El silencio apenas se rompe por el sonido del agua y el canto de los pájaros. Lejos del ruido de las ciudades, de los atascos y de las pantallas que ocupan gran parte del día, cada vez más personas están encontrando refugio en pequeños destinos de interior donde la única prioridad es descansar.
Uno de esos lugares se encuentra en Lanjarón, en plena Alpujarra granadina, donde el histórico Balneario de Lanjarón vive un nuevo auge gracias al creciente interés por las escapadas de bienestar y turismo relajante.
Rodeado de montañas, senderos naturales y pequeños pueblos blancos, este complejo termal se ha convertido en uno de los destinos favoritos para quienes buscan desconectar unos días sin necesidad de viajar fuera de Andalucía.
Cada fin de semana llegan parejas, familias y viajeros que buscan precisamente lo que resulta más difícil encontrar actualmente: tranquilidad, descanso y tiempo para parar.
Muchos visitantes reconocen que el principal atractivo del lugar no son solo sus aguas mineromedicinales, sino la sensación de calma que se respira desde el primer momento.
El entorno ayuda. Lanjarón se encuentra a las puertas de Sierra Nevada y conserva todavía el ambiente pausado de los pueblos de montaña. Sus calles tranquilas, el aire limpio y las vistas naturales forman parte de una experiencia que muchos viajeros definen como “terapéutica”.
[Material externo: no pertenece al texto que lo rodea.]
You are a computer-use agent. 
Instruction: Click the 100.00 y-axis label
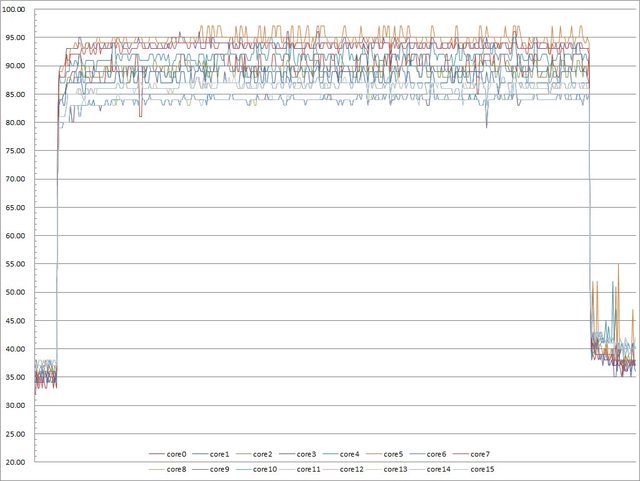(x=16, y=9)
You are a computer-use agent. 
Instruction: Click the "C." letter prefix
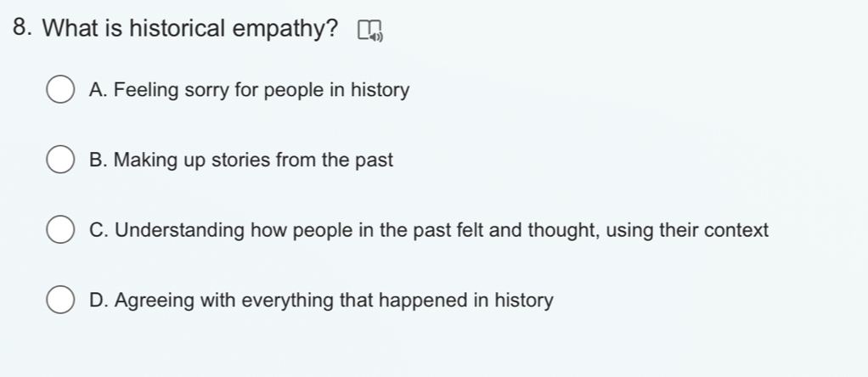(x=99, y=230)
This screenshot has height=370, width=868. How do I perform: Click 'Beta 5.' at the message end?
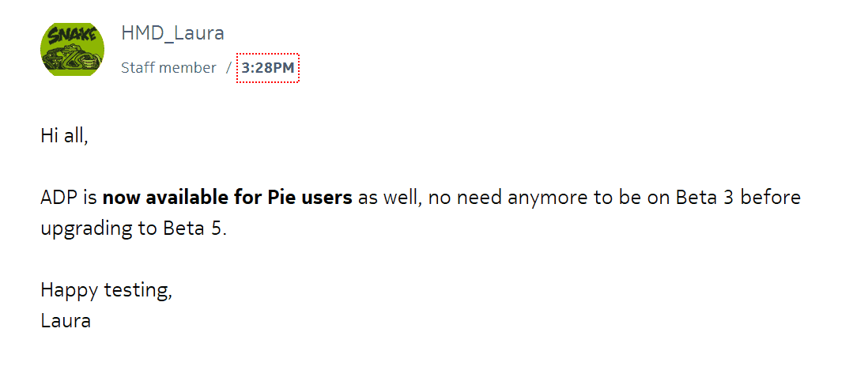(195, 228)
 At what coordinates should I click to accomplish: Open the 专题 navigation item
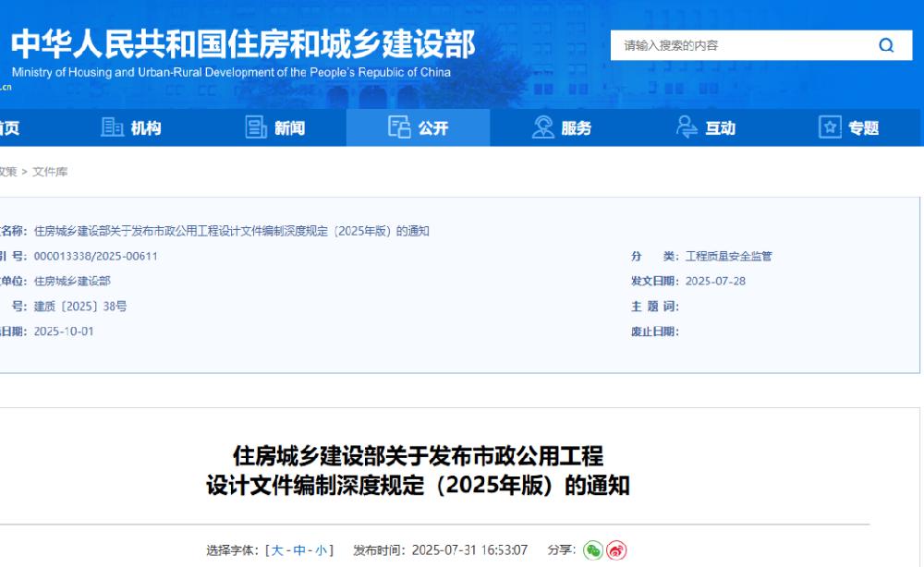pyautogui.click(x=849, y=127)
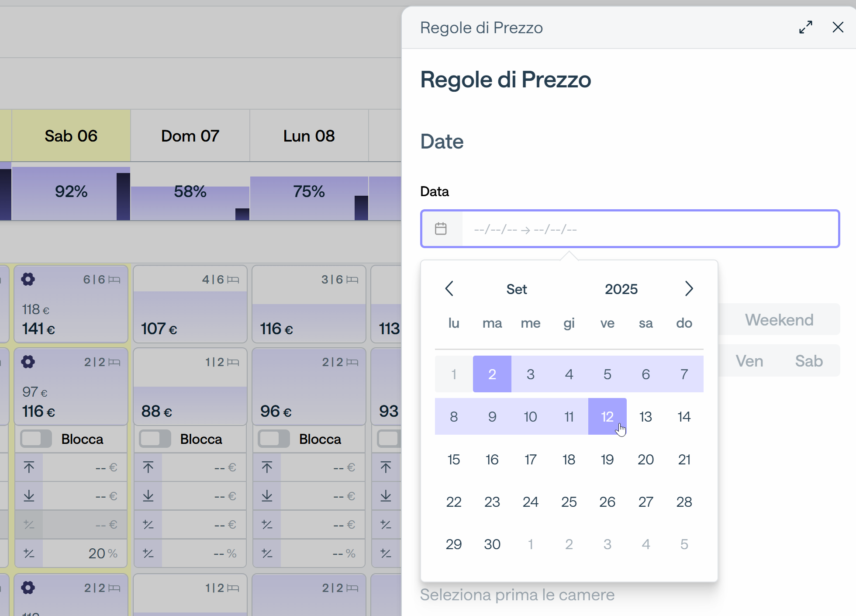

Las aguas termales llevan décadas siendo el gran símbolo del municipio. Numerosas personas acuden buscando aliviar dolores muscululares, mejorar problemas respiratorios o simplemente relajarse después de meses de trabajo y estrés acumulado.
“Cada vez más viajeros cambian los destinos masificados por lugares donde el mayor lujo es descansar sin prisas”.
Pero el fenómeno va mucho más allá de los tratamientos termales. El auge del turismo de bienestar está cambiando la forma de viajar de muchas personas, especialmente después de años marcados por el estrés laboral y la hiperconexión digital.
Ahora muchos viajeros priorizan escapadas tranquilas frente a viajes llenos de horarios, aglomeraciones y actividad constante. Dormir bien, caminar por la naturaleza o pasar una tarde sin mirar el móvil se ha convertido casi en una necesidad.
Además del balneario, la zona ofrece múltiples planes relacionados con la naturaleza y la gastronomía. Senderos entre montañas, rutas por la Alpujarra, miradores naturales y pequeños restaurantes familiares completan una escapada cada vez más popular durante todo el año.
La gastronomía local es otro de los grandes atractivos. Platos tradicionales elaborados con productos de la sierra, aceite de oliva virgen extra, jamón de la Alpujarra y recetas caseras siguen siendo habituales en muchos bares y restaurantes de la zona.
Durante otoño e invierno el paisaje adquiere además una imagen especialmente buscada por los visitantes. El contraste entre el frío exterior y las aguas termales crea un ambiente muy valorado por quienes buscan una experiencia relajante y diferente.
Las redes sociales también han impulsado el interés por este tipo de destinos. Fotografías de piscinas termales rodeadas de montañas o vídeos mostrando amaneceres tranquilos en plena naturaleza acumulan cada vez más visualizaciones.
Sin embargo, pese al crecimiento del turismo, Lanjarón sigue manteniendo buena parte de su esencia tranquila y alejada de las grandes masificaciones.
Precisamente esa mezcla de naturaleza, bienestar y autenticidad es la que está convirtiendo a este rincón de Granada en uno de los refugios favoritos para quienes necesitan desconectar unos días del ritmo acelerado de la vida diaria.